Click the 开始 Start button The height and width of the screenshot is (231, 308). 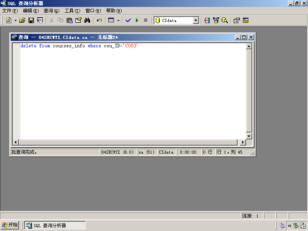10,225

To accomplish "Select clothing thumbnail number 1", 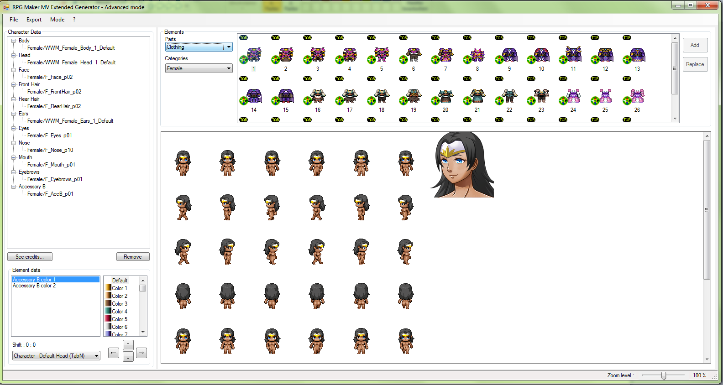I will 254,55.
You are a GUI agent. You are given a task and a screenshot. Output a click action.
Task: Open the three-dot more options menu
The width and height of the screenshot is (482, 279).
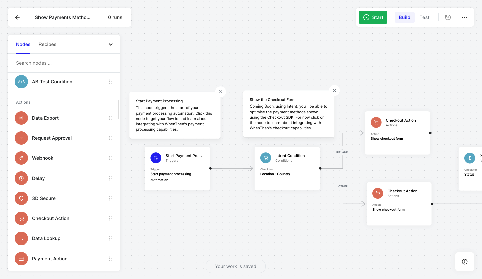(464, 17)
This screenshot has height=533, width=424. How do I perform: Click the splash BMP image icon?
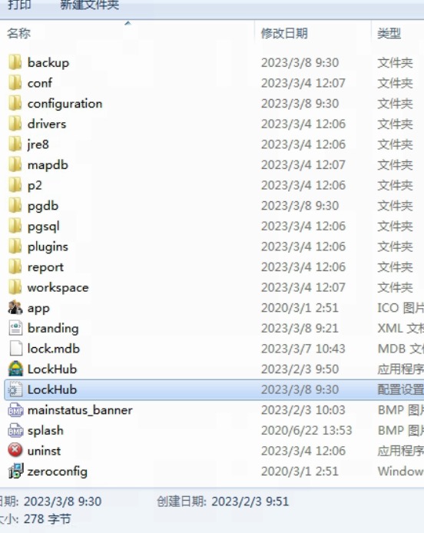click(x=15, y=430)
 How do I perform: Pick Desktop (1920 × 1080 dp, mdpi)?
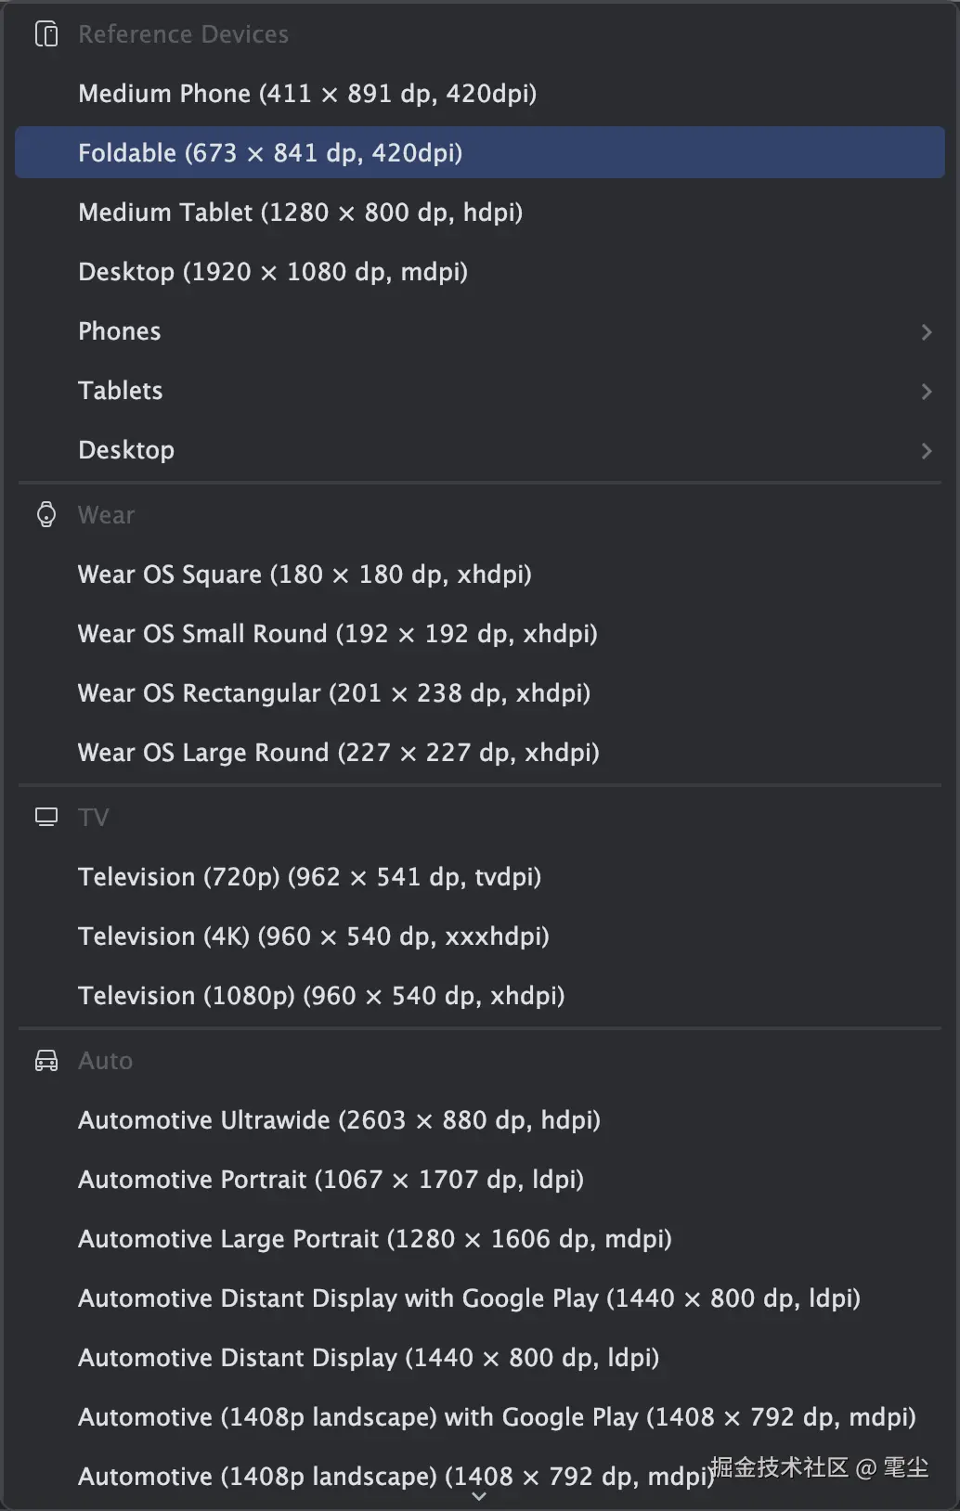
---*---
▸ Directive: Quote the entries word for word, starting at the line with "You are a GUI" and running through the end of the entries, with both of those lines included. Leave the pictures out of your answer.

▸ Exercise result:
You are a GUI agent. You are given a task and a screenshot. Output a click action.
Task: Open the three-dot more options menu
The width and height of the screenshot is (482, 279).
(464, 17)
This screenshot has height=533, width=424. How do I perform: Click the splash BMP image icon?
click(x=15, y=430)
 How do I perform: Pick Desktop (1920 × 1080 dp, mdpi)?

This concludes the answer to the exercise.